One of my dearest friends has published his first novel. It’s very well-written, and obviously I bought a copy to support him. But one of the primary themes is BDSM. I don’t judge or begrudge anyone who wants to read about that, but I’m not interested in it at all. I know I don’t really need a reason not to want to read a book, but I have spent the past 20 years in (and trying to get out of) a psychologically and emotionally abusive marriage. While I know that BDSM is not abuse, just reading about sexually harsh treatment makes me anxious and uncomfortable, no matter the context. I don’t want to finish the book.
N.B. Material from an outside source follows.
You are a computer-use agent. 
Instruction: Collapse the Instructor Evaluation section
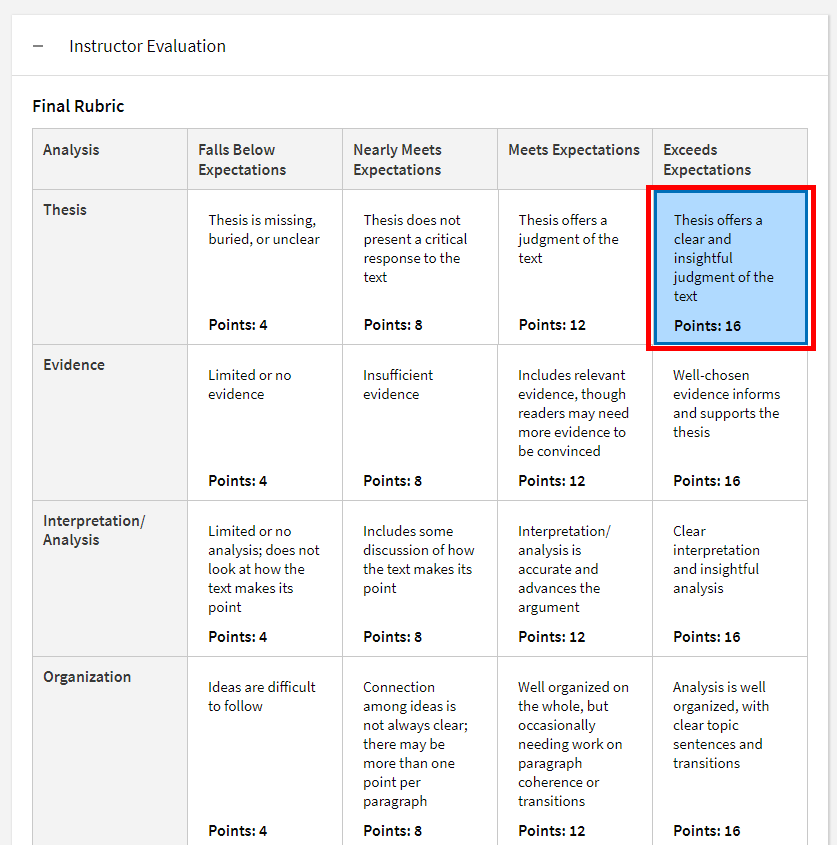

How to I manage this with my friend? He’s a dear person, and I know I will be asked to give my opinion about the book, either to him or to our mutual friends. I don’t know most of his friends well and have no idea who thinks what. What do I say? Can you help me think of some phrases to have at the ready when the subject arises?

—Backing Away From BDSM

Re: "I hope to one day read it, but it's too triggering for now. I hope you understand."

  • Say exactly what the subject is of this thread.  "I do hope to read this some day but at this time the content is too triggering for me." 
  • “I’m so proud of you!” And if you’re really pressed in a situation where you don’t want to share “it’s on the top of my to-read pile!”  
  • It sounds like the LW has already read some of the book.  For mutual friends, I'd leave it at general compliments.  Like, "I'm so proud of Friend A!  He is such a great writer!  I strongly suggest you read the book, though I'll warn you the subject matter is BDSM."
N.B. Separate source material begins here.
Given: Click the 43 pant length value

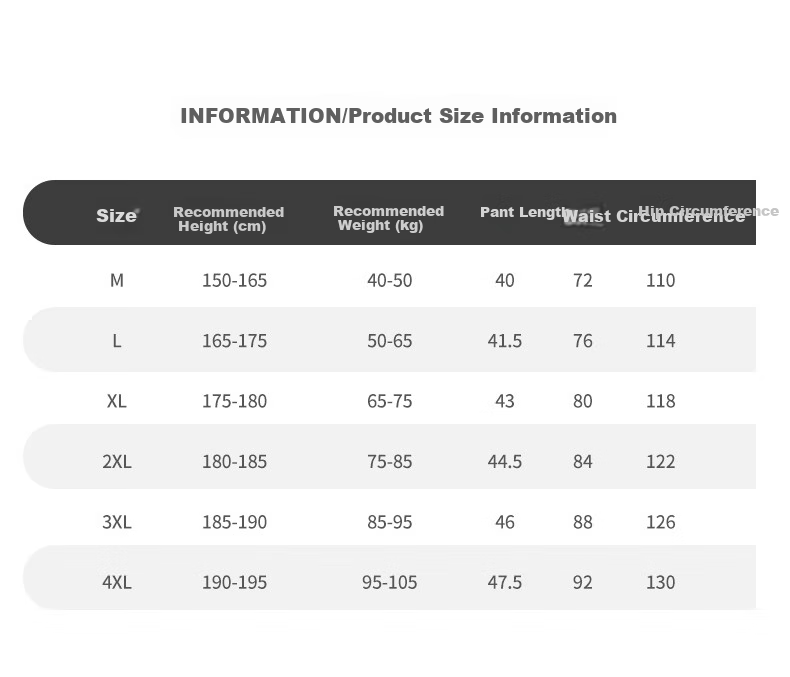Looking at the screenshot, I should [x=505, y=401].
    To Friend A, if he wants to have more detailed discussions than that with the LW about the book, I'd 'fess up that I just couldn't finish the book because of the subject matter.  The LW doesn't even have to go into their marital issues, if they don't want to.  Say something like, "I'm so excited your published!  I've read through (insert part) and your writing is outstanding (insert compliment/specific example).  But the subject matter just personally makes me uncomfortable and I couldn't finish it."

    Of course, the LW is under no obligation to say any of that if they don't want to.  I just think this is a situation where it's easier to tell the truth once, than it is to continue give excuses perhaps multiple times.  Or hurt the friend's feelings that the LW has never bothered to read the book, without knowing why. 
    Wedding Countdown Ticker
  • I've got a lot of author friends - FWIW, I've only had once where I had the "That was HORRIBLE discussion (Turns out the wrong file got uploaded to Amazon for the POD feature, but if no one said anything, how would he have known?!?!)..  LW needs to learn buffering language, but also, not her thing is not her thing, and that's o.k.!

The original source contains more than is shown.